Patients were assigned to treatment using a central random allocation sequence generated by the study statistician using a validated computerized system (RAMOS NG software). The block size for randomization was six, with a ratio of 4:2 for UMEC:placebo. Double-blinding was ensured by using ELLIPTA inhalers containing UMEC or placebo that were identical in appearance. Investigators enrolled the patients and assigned their intervention.
The study was conducted in accordance with the ethical principles of the Declaration of Helsinki, International Council for Harmonisation Good Clinical Practice (GCP), and the applicable country-specific regulatory requirements and study materials (protocol, informed consent) were reviewed and approved by a regional, investigational center ethics committee. The study protocol is available at https://www.gsk-studyregister.com.
Patients were ≥40 years of age, of Asian ancestry, with a diagnosis of COPD according to the American Thoracic Society/European Respiratory Society definition and were current or former cigarette smokers with a history of ≥10 pack-years. At screening, eligible patients had pre- and post-albuterol forced expiratory volume in 1 s (FEV1)/forced vital capacity (FVC) ratio of <0.70, pre- and post-albuterol FEV1 ≤70% predicted, and a Modified Medical Research Council (mMRC) Dyspnea Scale score ≥2. The following concomitant treatments were permitted during the study: study-provided salbutamol (withheld for 4 hrs prior to spirometry testing); theophylline (provided the dose remained stable throughout the study, and was withheld for 12 hrs prior to each clinic visit); ipratropium bromide (provided the dose remained stable throughout the study, andwas withheld for 4 hrs prior to each clinic visit); inhaled corticosteroids (ICS) at a dose of ≤1000 mcg/day of fluticasone propionate or equivalent; mucolytics such as acetylcysteine; medications for rhinitis (eg, intranasal corticosteroids, antihistamines, cromolyn, nedocromil, nasal decongestants); influenza or pneumonia vaccinations; short-term antibiotics; oral anticholinergics for overactive bladder; pulmonary rehabilitation in the maintenance phase; smoking cessation treatment, including a stable regimen of nicotine replacement; and positive airway pressure for sleep apnea.

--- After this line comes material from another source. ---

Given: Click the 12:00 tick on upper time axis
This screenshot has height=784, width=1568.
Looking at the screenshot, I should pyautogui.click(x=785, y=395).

Patients diagnosed with asthma were excluded, as were those who smoked but used a pipe or cigar only and those who had been hospitalized for COPD or pneumonia in the 12 weeks prior to screening or had undergone lung volume reduction surgery in the 12 months prior to screening. Patients who had clinically significant abnormalities not due to COPD shown by a chest X-ray or computed tomography scan, and those who were unable to withhold albuterol for 4 hrs prior to spirometry testing were also excluded, as were patients on long-term oxygen therapy (>12 hrs per day) or regular short-acting bronchodilator therapy via a nebulizer, and those who were in the acute phase of a pulmonary rehabilitation program in the 4 weeks prior to Visit 1.
Following the run-in period, patients eligible to be randomized to treatment had to demonstrate a normal pre-dose electrocardiogram, have had no COPD exacerbations (defined as worsening of COPD symptoms requiring additional treatment other than study treatment or rescue albuterol) or lower respiratory tract infections during the run-in period, and have maintained a stable, regular dose of ≤1000 mcg/day fluticasone propionate or equivalent during the run-in period (if using ICS). All patients provided written informed consent.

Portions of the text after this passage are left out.